Desafios no combate aos crimes cibernéticos
Enviada em 16/10/2020
Atualmente, vive-se em uma era tecnológica que necessita de celulares e computadores para realizar grande parte das tarefas cotidianas, como pagamento de compras, aulas online e até reuniões. Logo, a Internet é muito importante, entretanto, nela, há pessoas as quais acreditam não ter consequências ao postar uma frase ofensiva, caluniar alguém ou invadir uma conta. Normalmente, esses crimes são cometidos anonimamente, o indivíduo cria uma nova conta na qual ele não se identifica e então comete os atos que quiser. Porém, há leis, as quais não são respeitadas, que proíbem esses atos, pois podem corromper a imagem e privacidade de pessoas e institutos.

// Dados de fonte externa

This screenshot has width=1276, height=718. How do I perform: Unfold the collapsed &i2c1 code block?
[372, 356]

No dia a dia, páginas de pedofilia, violência animal e doméstica são criadas nas redes sociais para divulgar seus crimes e praticar terrorismo, a fim de assustar as pessoas e o crime ganhar visibilidade nacional. Isso, pois os criminosos costumam querer atenção, pois, normalmente, têm problemas pessoais, os quais podem desencadear doenças psicológicas, como psicopatia. Porém, há indivíduos que se dispõem de suas habilidades informáticas para invadir estas páginas, apagá-las das redes e tornar a Internet um lugar melhor.
Conforme publicado na mídia, em janeiro de 2020, a Unicamp fora invadida por hackers. Então, para achá-los, foram necessários outros hackers que trabalhavam à polícia para detectar os danos causados no sistema e rastreá-los para saber de onde vinham, para então, prender os criminosos. Logo, percebe-se que hackers podem ser bons para a sociedade, porém eles devem ser orientados moralmente para não usufruírem de seus conhecimentos para roubar ou aliciar pessoas físicas e jurídicas, o que ocorre constantemente.

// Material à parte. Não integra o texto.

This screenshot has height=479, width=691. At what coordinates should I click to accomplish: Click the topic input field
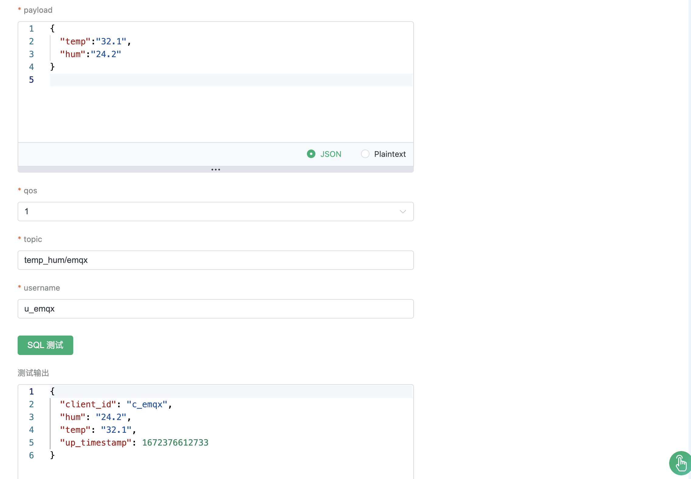tap(215, 260)
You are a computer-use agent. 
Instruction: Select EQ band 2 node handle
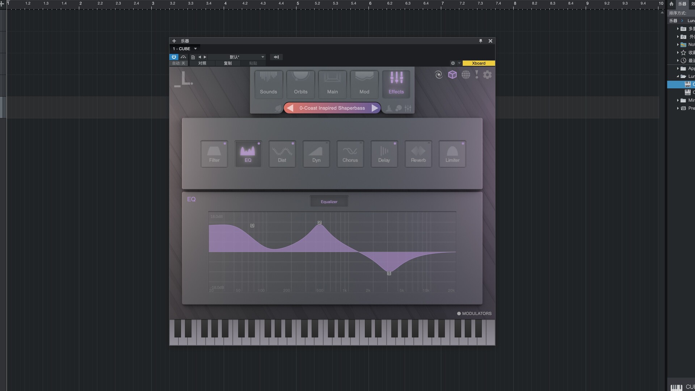point(319,223)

Portanto, uma maneira efetiva para lutar contra vários crimes cibernéticos é a utilização de hackers do bem, uma vez que possuem habilidades semelhantes aos criminosos, logo podem descobri-los facilmente ao rastreá-los. Por fim, os governos de cada país deveriam criar corporações especializadas em informática, com os impostos pagos pelo povo para segurança pública, para incriminar os indivíduos corretos para que sejam presos, como forma de consequência para seus atos que vão contra a lei.